In [None]:
# file wrapper-concept.ipynb
# author Jim Smith Jan 2022
# note book to explore and illsutrate the basic concept of a warpper class

## Some basic examples to explore what the wrapper class could look like and be implemented

### Lets start by making some data with one disclosive case
We'll do this by adding an example to the iris data and give it a new class to make things really obvious

In [None]:
import numpy as np
from sklearn import datasets 

iris= datasets.load_iris()
X= iris.data
y = iris.target



#print the max and min values in each feature to help hand-craft the disclopsive point
for  feature in range (4):
    print (f'feature {feature} min {np.min(X[:,feature])}, min {np.max(X[:,feature])}')
    
# now add a single disclosve point with features [7,2,4.5,1] and label 3
X = np.vstack([X,(7,2.0,4.5,1)])
y = np.append(y,4)

### and import some basic libraries to show our point

In [None]:
from sklearn.tree import  plot_tree
import matplotlib.pyplot as plt

## Here's the raw version
-  note I am setting random_state=1 to make it deterministic, just so you ge the same reults as me
 - the general point is not that someone always will, but that they could
 - in practice i ran 10 times not setting random state and got the same tree 4/5 times

In [None]:
# example code with no safety

from sklearn.tree import DecisionTreeClassifier

rawDT = DecisionTreeClassifier(min_samples_leaf = 1, criterion="gini",random_state=1)
rawDT.fit(X,y)

print(f'Training set accuracy in this naive case is {rawDT.score(X,y)}')

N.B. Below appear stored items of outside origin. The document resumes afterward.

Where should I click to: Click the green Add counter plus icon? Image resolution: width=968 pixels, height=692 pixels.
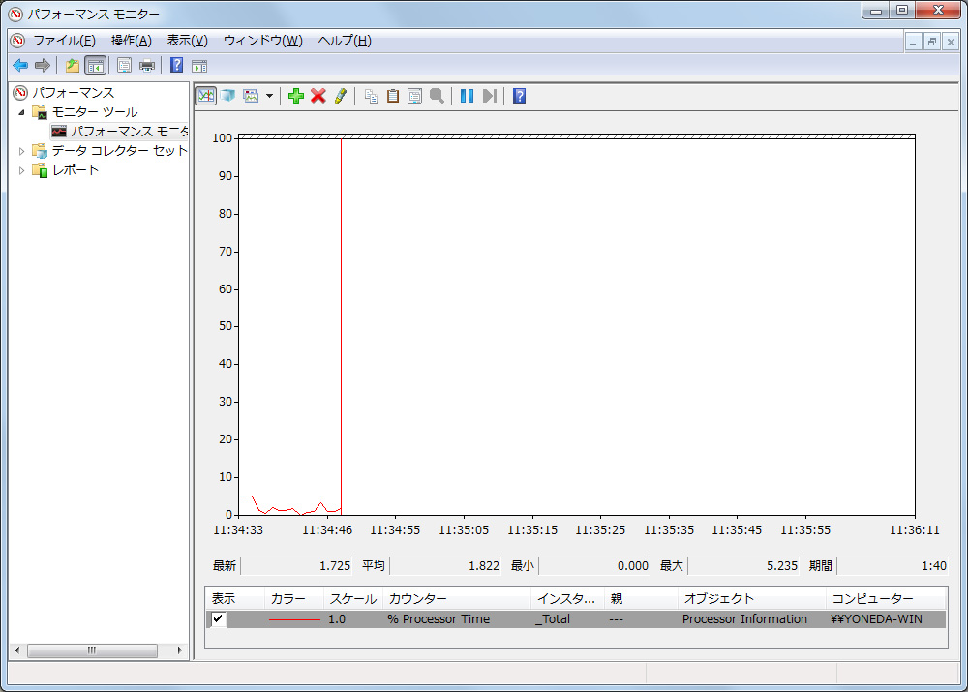click(296, 96)
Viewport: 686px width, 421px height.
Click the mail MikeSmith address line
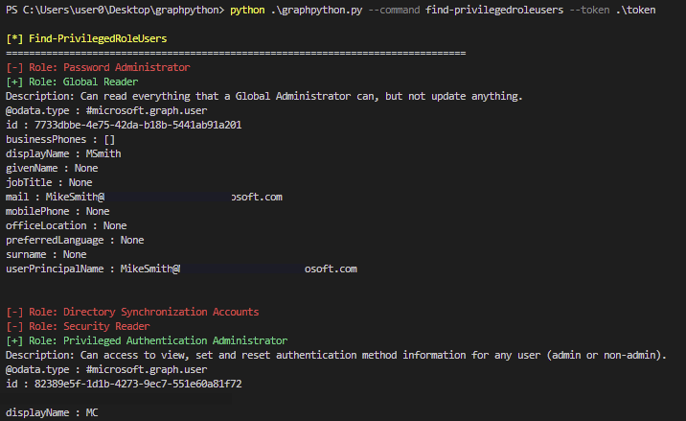click(144, 197)
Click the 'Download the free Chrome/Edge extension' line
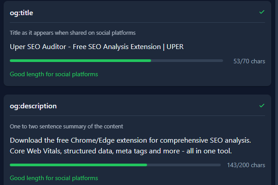 click(130, 140)
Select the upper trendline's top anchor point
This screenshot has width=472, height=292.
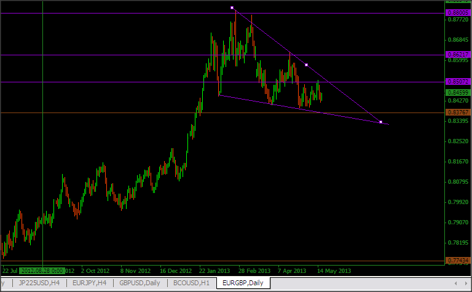[x=232, y=7]
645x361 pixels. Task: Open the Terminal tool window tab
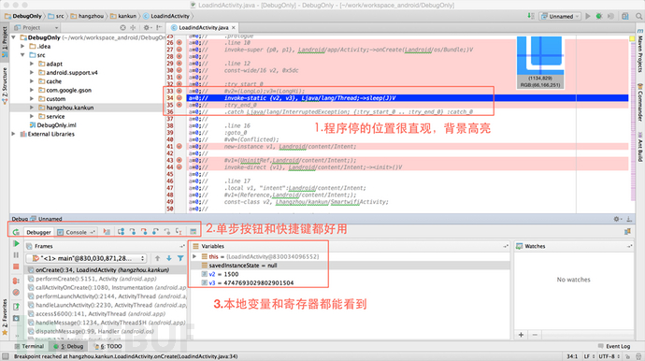[x=29, y=346]
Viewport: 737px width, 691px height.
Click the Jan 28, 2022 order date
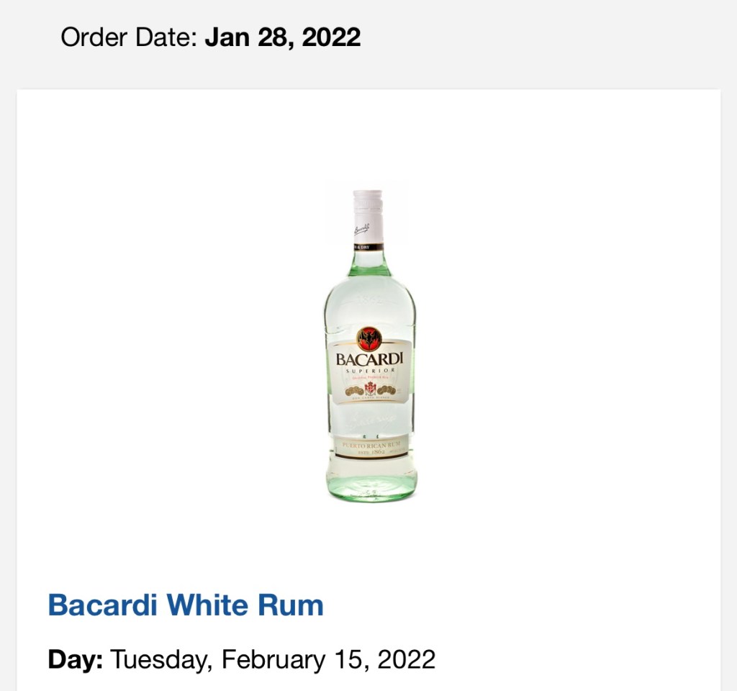pos(283,37)
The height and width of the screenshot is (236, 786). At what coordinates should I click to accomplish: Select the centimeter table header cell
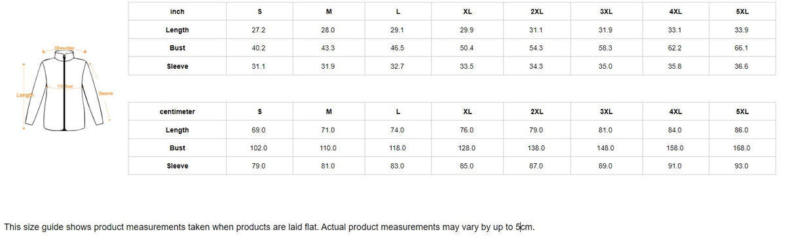point(178,111)
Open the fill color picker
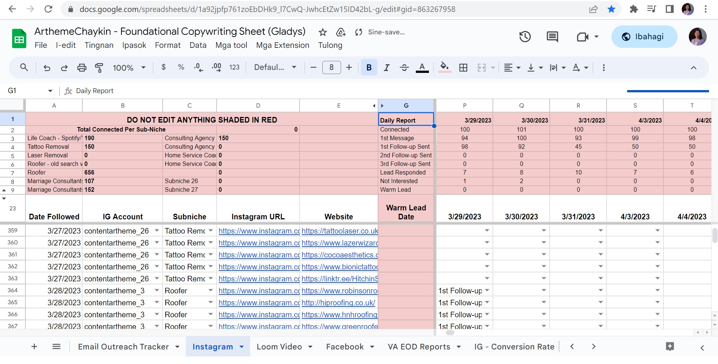Viewport: 718px width, 364px height. 444,68
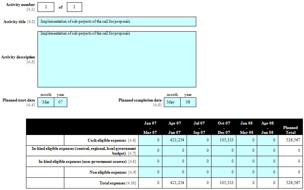304x190 pixels.
Task: Focus the large Activity description text area
Action: point(117,59)
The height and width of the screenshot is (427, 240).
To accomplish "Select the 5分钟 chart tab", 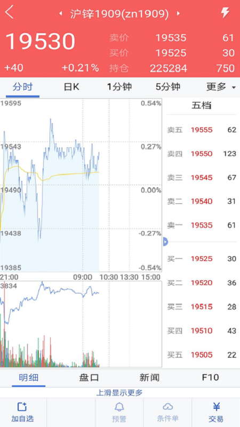I will point(168,87).
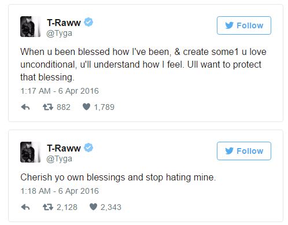The width and height of the screenshot is (288, 225).
Task: Click the verified badge in second tweet
Action: [88, 147]
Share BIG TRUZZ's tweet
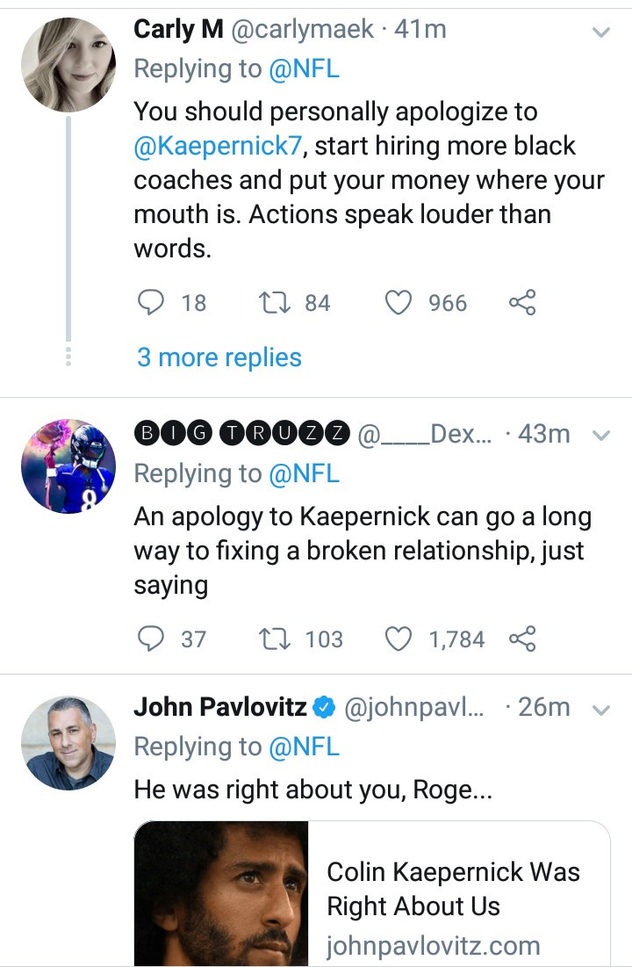The width and height of the screenshot is (632, 967). [523, 639]
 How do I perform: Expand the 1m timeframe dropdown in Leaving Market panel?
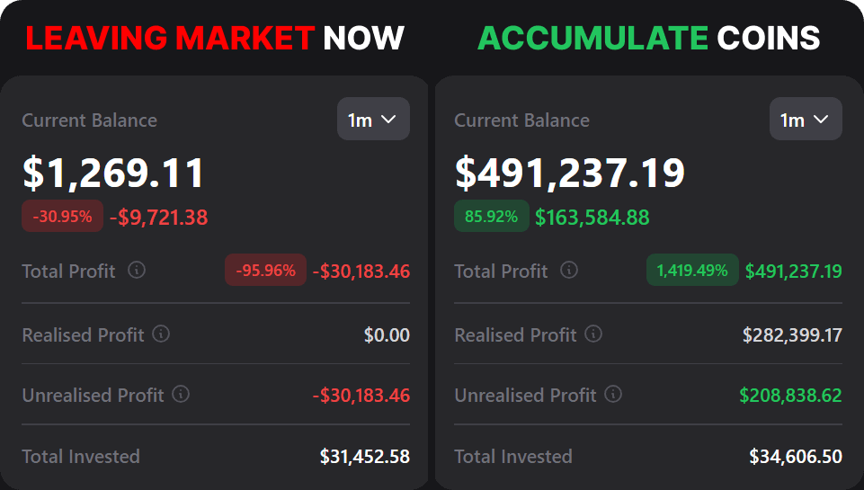pyautogui.click(x=373, y=120)
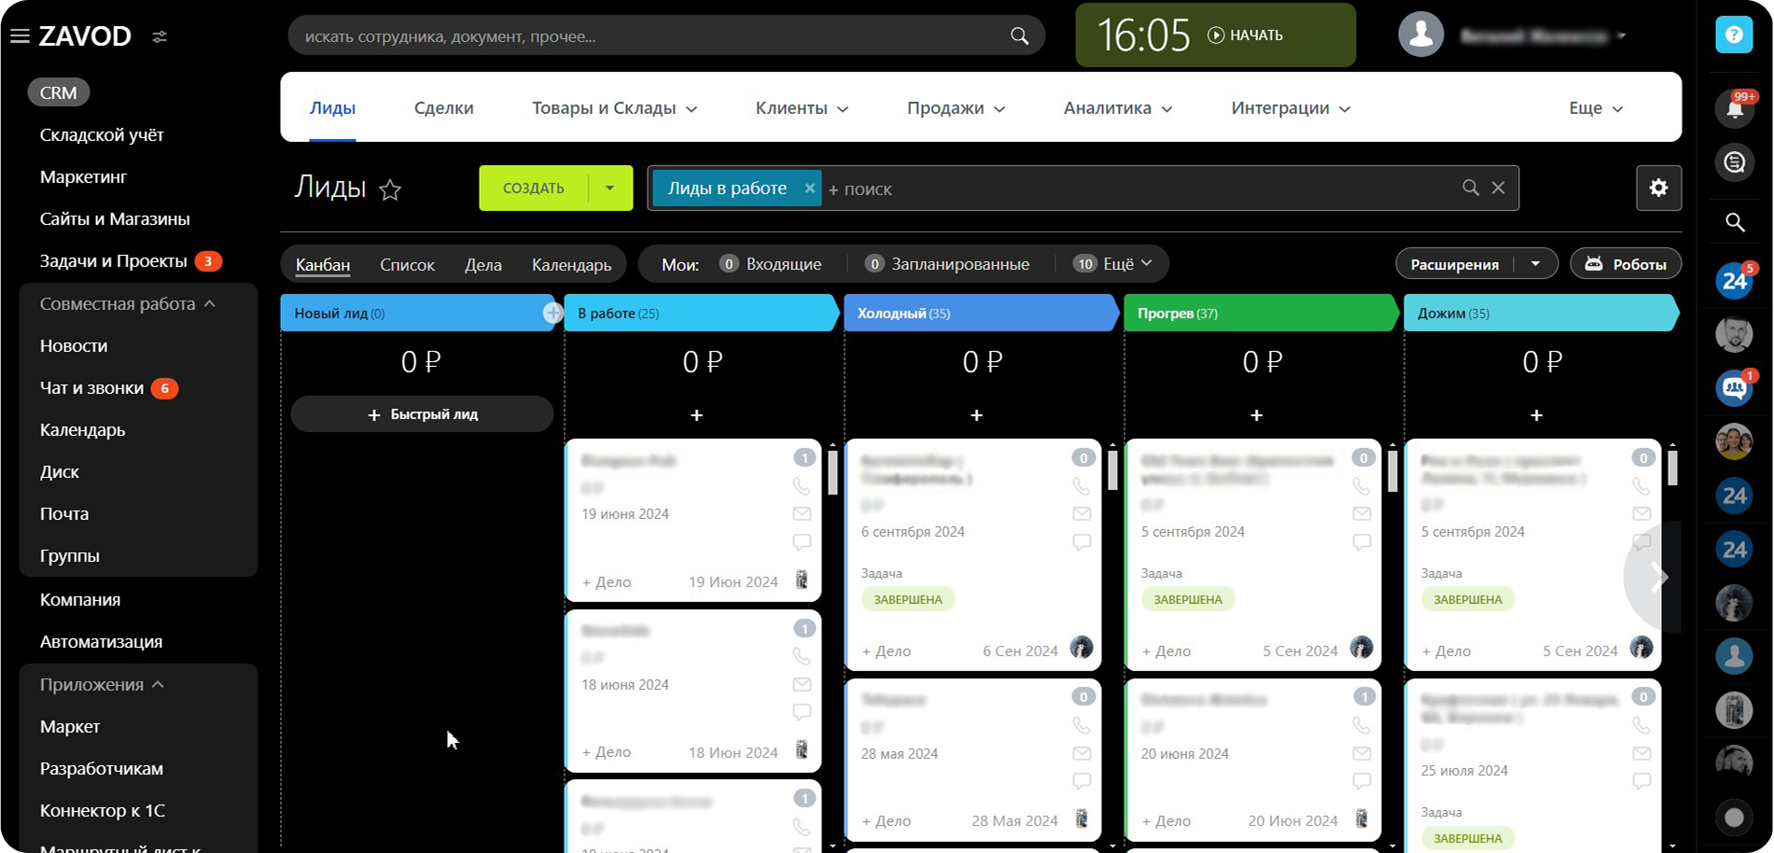Click the Быстрый лид button
The image size is (1774, 853).
[422, 414]
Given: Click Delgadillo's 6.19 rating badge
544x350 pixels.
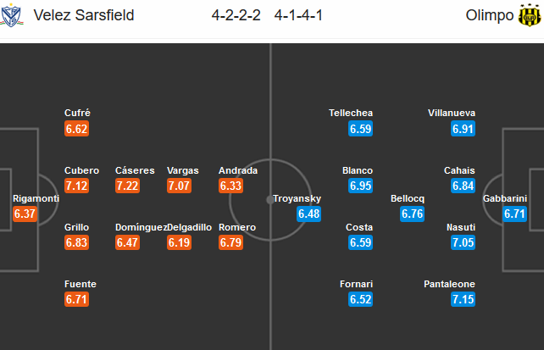Looking at the screenshot, I should pos(180,242).
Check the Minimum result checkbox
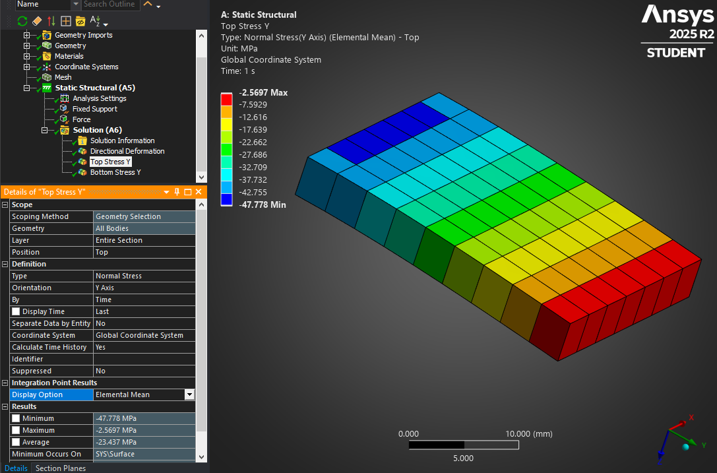Image resolution: width=717 pixels, height=473 pixels. [x=16, y=418]
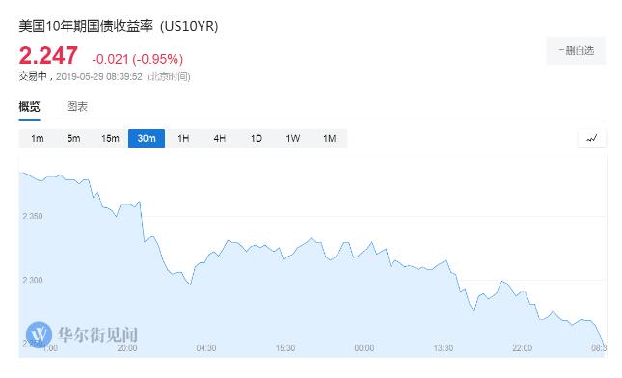Switch chart to 1M interval

point(329,139)
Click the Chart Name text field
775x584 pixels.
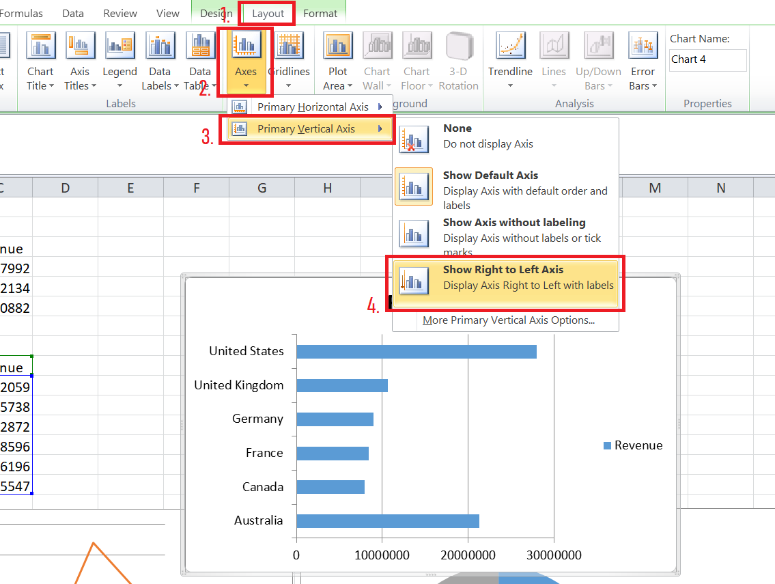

fig,ax = plt.subplots(1,1,figsize=(15,10))
output = plot_tree(rawDT,filled=True, ax=ax,fontsize=11)




### As we can see we have several disclosive nodes, one of which is our added point
The exact values cannot be inferred but if we (reasonably) assume all features are non-negative we can get uper and lower bounds for the attribute values on that node:  
> (6.95,inf),  \[0,2.6\],  (0,4.95\],  (0.8, 1.65\]

so this is disclosive to a certain degree.

- In this case I spent 5 minutes manually tuning the values of the added point so that the tree included at least one decision node for each feature

- We can take it as read that it would be fairly trivial to write something like a GA automatically tune the feature values of the added point minimising the differnce betwee nthre upper and lower boiunds for each feauture.

- But that is not really the point of this exercise which was to show that allowing the user to set inappropriatse values for a single parameter could produce a disclosive tree. 


### Diligent user realises problem, and changes their code to enforce at least n samples in each leaf
We'll use n=5 

In [None]:
manualDT = DecisionTreeClassifier(min_samples_leaf = 5, criterion="gini", random_state=1)
manualDT.fit(X,y)

print(f'Training set accuracy in this naive case is {manualDT.score(X,y)}')

fig2,ax2 = plt.subplots(1,1,figsize=(15,10))
output = plot_tree(manualDT,filled=True, ax=ax2,fontsize=11)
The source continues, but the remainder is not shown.